Teck Resources Ltd. (TECK.B-TSX, TECK.A-TSX, TECK-NYSE) said its logistics chain between west coast terminals and operations in British Columbia has been temporarily disrupted due to heavy rain, flooding and mudslides.
The Vancouver-based mining giant said it has implemented measures to mitigate the effect of the disruption, diverting some trains to Ridley Terminals in Prince Rupert. It said CP and CN have begun repairs but do not currently have estimated return to service dates.
It also said the overall impact of any potential effect on fourth quarter sales will be dependent on the duration of the logistics chain disruption. “Production at our operations has not been impacted at this time,’’ Teck said in a press release that came after the close of trading on November 16, 2021.
Teck ranks as the world’s second-largest seaborne exporter of steelmaking coal, with six operations in Western Canada and significant steelmaking coal reserves. They include Elkview, Fording River, Greenhills and Line Creek in southeastern British Columbia.
Steelmaking coal – or metallurgical coal – is a higher-grade coal which is a necessary component in the chemical reactions that transform iron into steel.
Coal production is currently shipped via three B.C. west coast ports including Ridley, Neptune and Westshore Terminals. Located in Delta, British Columbia, Westshore Terminals is Canada’s premier coal export terminal and handles over 33 million tonnes of coal annually.
Ridley Terminals is a Federal Crown Corporation, which owns and operates a marine bulk handling terminal on the west coast of B.C. The terminal has the ability to load vessels at rates of up to 9,000 tonnes per hour, unload cars at rates of up to 6,000 tonnes per hour and has an overall shipping capacity of 16 million tonnes.

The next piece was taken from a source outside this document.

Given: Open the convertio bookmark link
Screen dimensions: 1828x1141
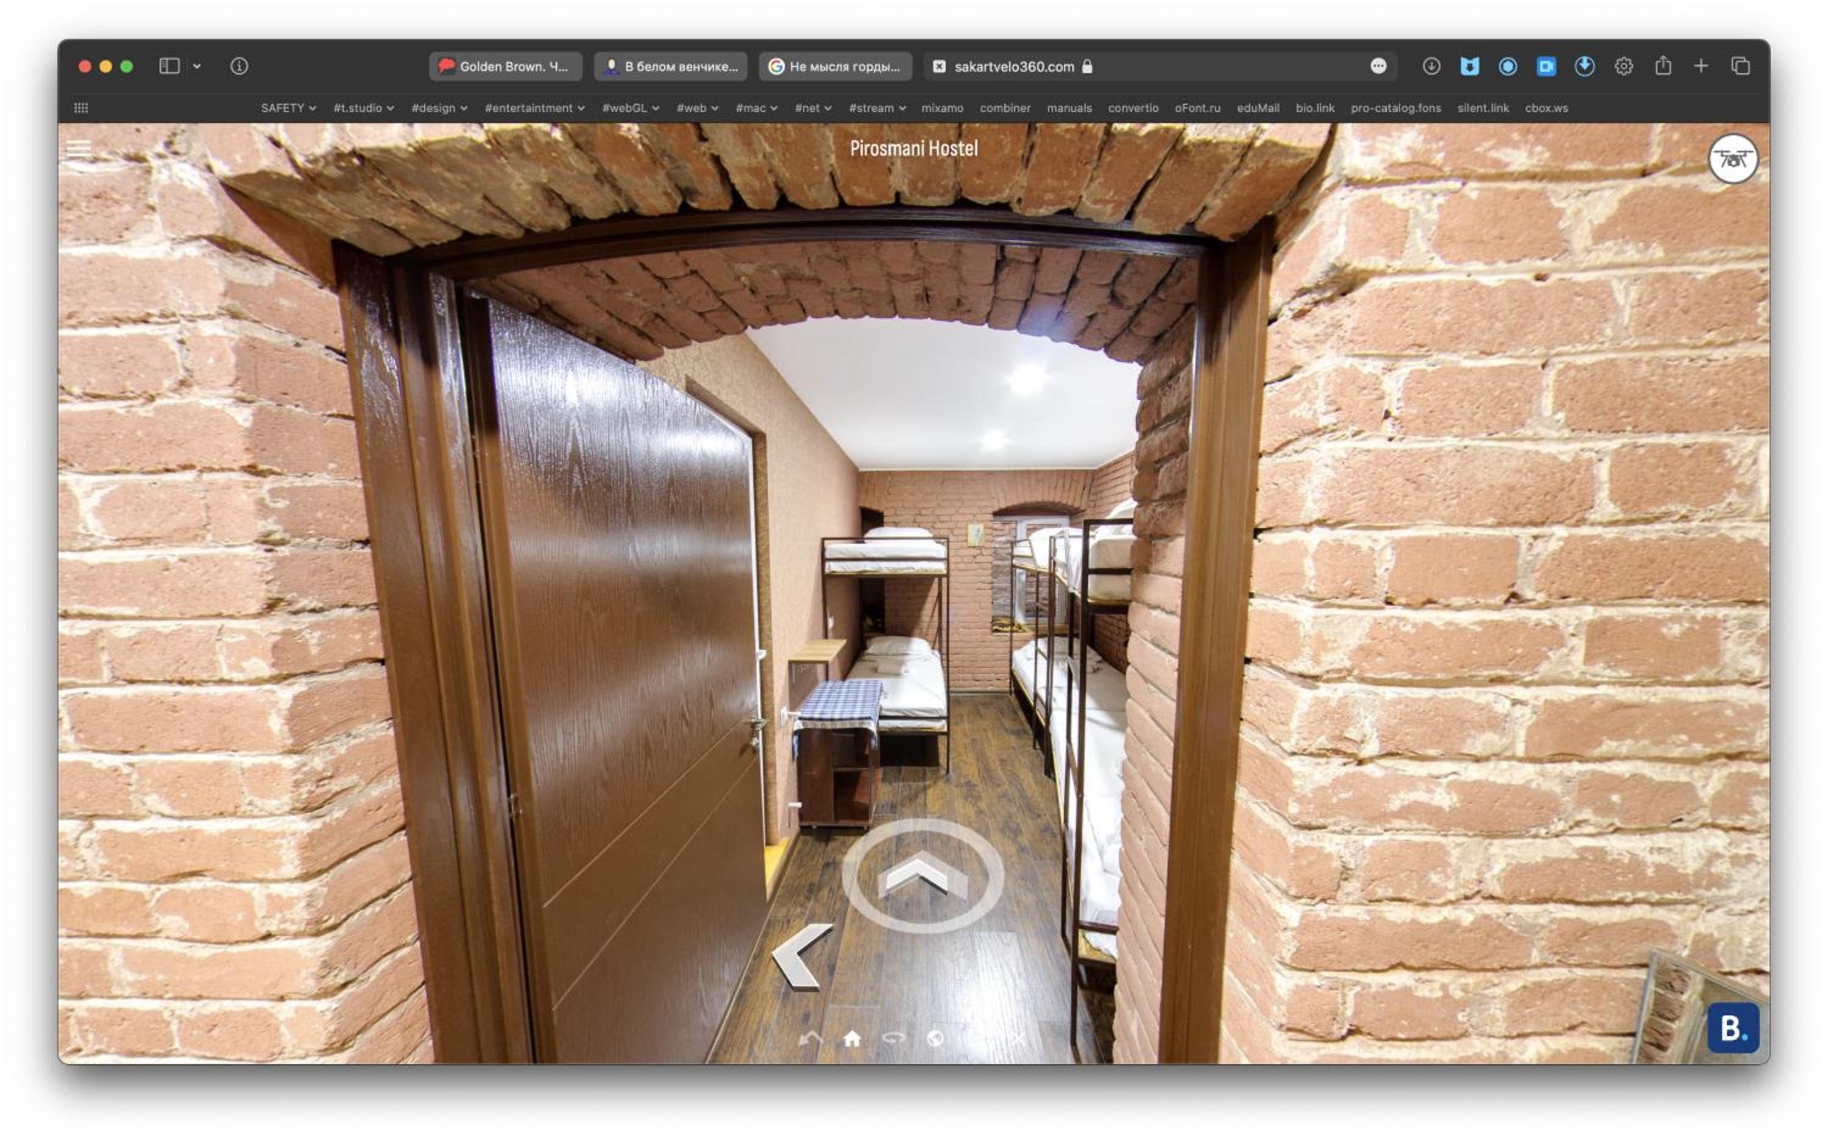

Teck recently completed an $800 million expansion of the Neptune terminal in Vancouver. The expansion was facilitated by agreements that provide for investments by Canadian National Railway Co. [CNR-TSX, NYSE] (CN) to enhance the rail infrastructure and support increased shipment volumes to Neptune.
Coal disruptions caused by flooding have been announced just months after operations at Highland Valley Copper in south-central B.C. were suspended due to an evacuation order that was issued in response to wildfire activity in the area.
Due to the impact of west coast wildfires on transportation, Teck trimmed its 2021 coal production forecast to between 25.0-26.0 million tonnes. That compares to the previous estimate of 25.5-26.5 million tonnes.
However, Teck recently said earnings more than tripled in the third quarter of 2021, thanks to an “extremely favourable commodity price environment – particularly for steelmaking coal.”
On November 16, Teck’s Class B common shares closed at $34.14 and trade in a 52-week range of $37 and $19.23.